What you are asked to do
Continue the cementing pod description from where it stops.

++++ Source text ++++

FIG. 1A depicts a cementing pod 1 which may be utilized in off-bottom cementing operations. The cementing pod 1 may include a hollow cylindrical housing 3, which may be tapered at each end. The cementing pod 1 includes a plurality of openings 5, which may be located along the body of the cylindrical housing 3 or on the tapered ends of the cylindrical housing 3. In one or more embodiments, the cementing pod 1 fits concentrically around a base tubular joint 7, which may have a coupling 9 disposed at one end and a pin 11 disposed at the opposite end. The coupling 9 and the pin 11 may allow the cementing pod assembly to be attached to other components within an off-bottom liner system. The base tubular joint 7 may be any standard casing tubular of sizes typically used in the oil drilling industry. For example, in one or more embodiments, the base tubular joint 7 has a 7 inch or 4.5 inch nominal outer diameter.

FIG. 1B shows a partial cross-sectional view of the cementing pod 1. The cylindrical housing 3 is hollow, such that a throughbore 13 may extend axially in a first direction through the cylindrical housing 3 from a first end to a second end. The plurality of openings 5 extends axially through the cylindrical housing 3 in a second axial direction. The second axial direction may be perpendicular to the first axial direction. A plurality of metal plates 15 are arranged around the throughbore 13. Each of the plurality of the metal plates 15 may be arranged at a variety of angles and may have a circular cut-out in the center through which the base tubular joint 7 fits. A plurality of flow ports 17 extend through the plurality of metal plates 15 to allow cement flow during cementing operations. The arrangement of the plurality of metal plates 15 forms a plurality of channels, which may direct the flow of cement. The channels may transition from wider geometries to narrower geometries, such that a fluid, such as cement, may be forced to flow around the base tubular joint 7 and the throughbore 13 through channels of successively decreasing diameters. The arrangement of channels within the cementing pod 1 may eliminate any preferential flow paths, ensuring a homogenous cementing operation.

++++ Material supplied ++++

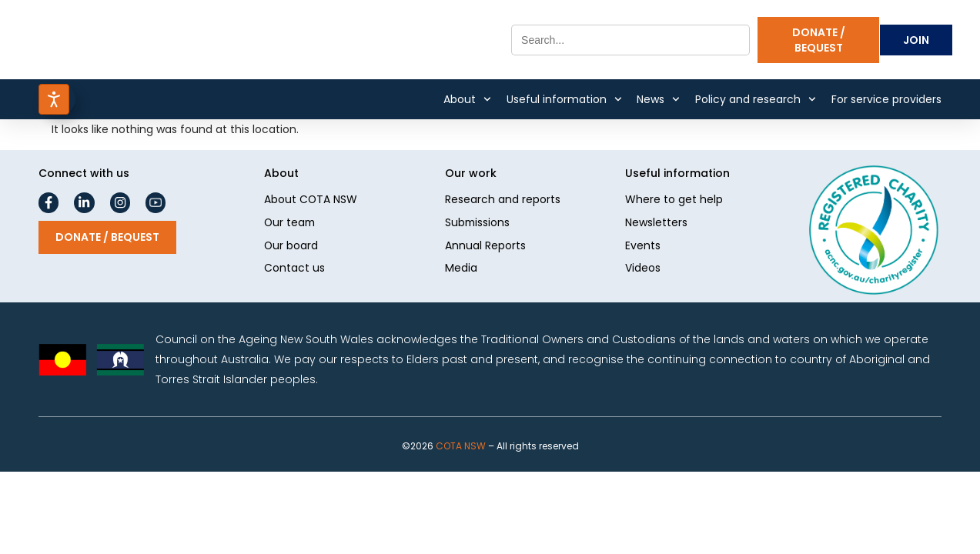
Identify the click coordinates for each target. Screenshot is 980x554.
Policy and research (755, 99)
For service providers (886, 99)
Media (461, 270)
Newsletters (656, 224)
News (658, 99)
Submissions (478, 224)
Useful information (564, 99)
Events (643, 247)
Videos (643, 270)
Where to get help (674, 201)
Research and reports (503, 201)
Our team (290, 224)
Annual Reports (485, 247)
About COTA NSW (311, 201)
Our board (291, 247)
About (467, 99)
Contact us (294, 270)
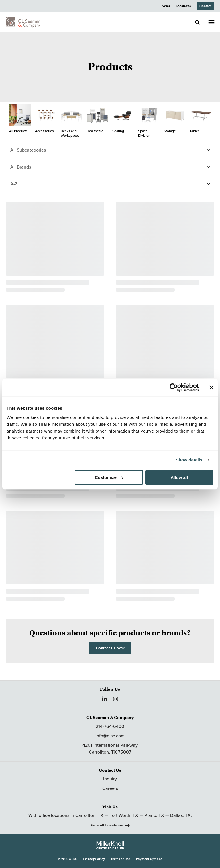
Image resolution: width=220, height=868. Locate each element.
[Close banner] (211, 388)
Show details (189, 460)
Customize (109, 477)
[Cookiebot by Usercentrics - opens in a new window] (174, 387)
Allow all (179, 477)
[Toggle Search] (197, 22)
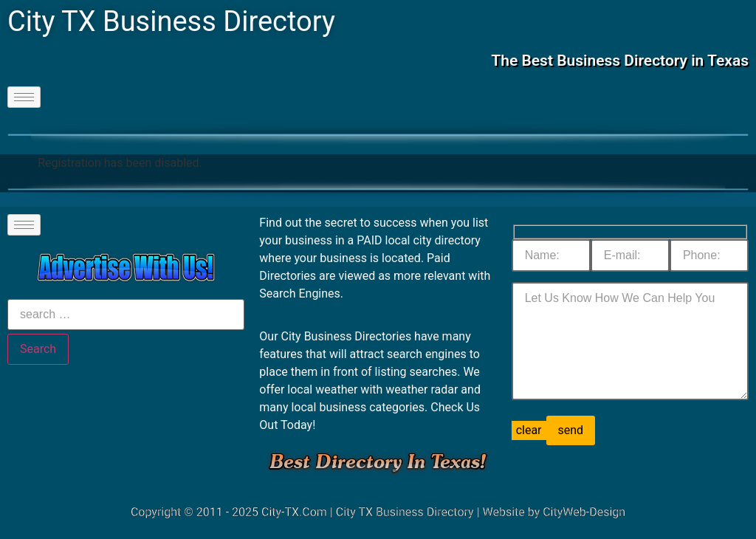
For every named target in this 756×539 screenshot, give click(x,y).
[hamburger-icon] (24, 97)
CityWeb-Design (584, 512)
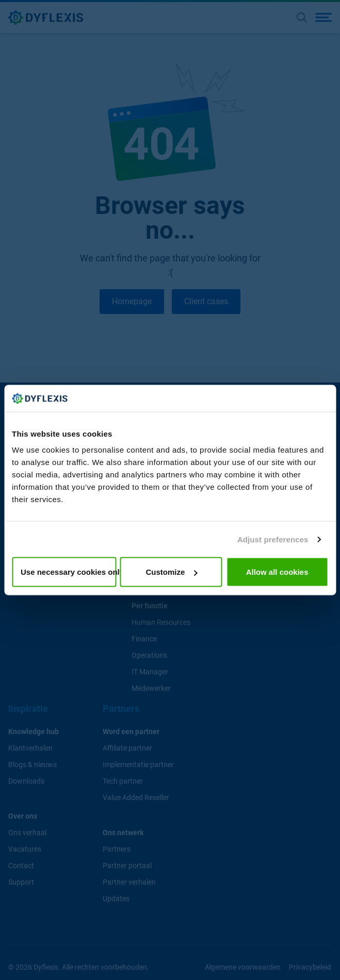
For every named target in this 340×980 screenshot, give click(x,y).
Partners (117, 849)
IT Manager (150, 671)
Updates (116, 898)
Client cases (206, 301)
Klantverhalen (30, 748)
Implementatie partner (138, 764)
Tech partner (123, 780)
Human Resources (161, 622)
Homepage (132, 301)
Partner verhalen (129, 882)
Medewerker (151, 688)
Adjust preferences (273, 539)
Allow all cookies (277, 572)
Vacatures (25, 849)
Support (21, 882)
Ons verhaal (27, 832)
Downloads (26, 780)
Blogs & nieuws (33, 764)
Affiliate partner (127, 748)
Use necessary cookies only (68, 572)
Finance (144, 638)
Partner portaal (127, 865)
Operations (149, 655)
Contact (21, 865)
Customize (172, 572)
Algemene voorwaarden (243, 967)
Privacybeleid (311, 967)
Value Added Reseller (136, 797)
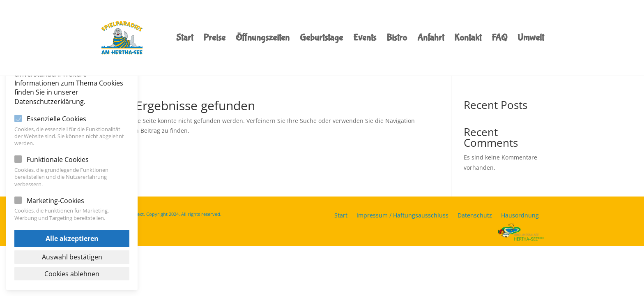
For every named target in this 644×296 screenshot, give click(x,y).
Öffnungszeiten (262, 39)
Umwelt (531, 39)
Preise (214, 39)
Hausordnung (520, 216)
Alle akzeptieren (72, 238)
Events (365, 39)
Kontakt (468, 39)
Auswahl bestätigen (72, 257)
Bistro (397, 39)
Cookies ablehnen (72, 274)
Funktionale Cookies (58, 160)
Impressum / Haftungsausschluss (402, 216)
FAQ (499, 39)
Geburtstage (321, 39)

++++

Reply
Fluid communication between the base tubular joint 7 and the cementing pod 1 is achieved via a communicating port 19, which may be a circular hole in the base tubular joint 7 through which fluid may flow. In one or more embodiments, the communicating port may be 1 inch in diameter. In one or more embodiments, a burst disc (not pictured) is utilized to seal off the communicating port 19, which allows the cementing pod 1 to be run down hole with isolation packers and other completion tools which require pressure for activation. In one or more embodiments, a solid fill 21 is disposed at one end of the cementing pod 1, such that a seal is formed between the cementing pod 1 and the base tubular joint 7 which further forces the flow of cement in a single direction through the cementing pod 1 and prevents the flow of cement below the cementing pod 1.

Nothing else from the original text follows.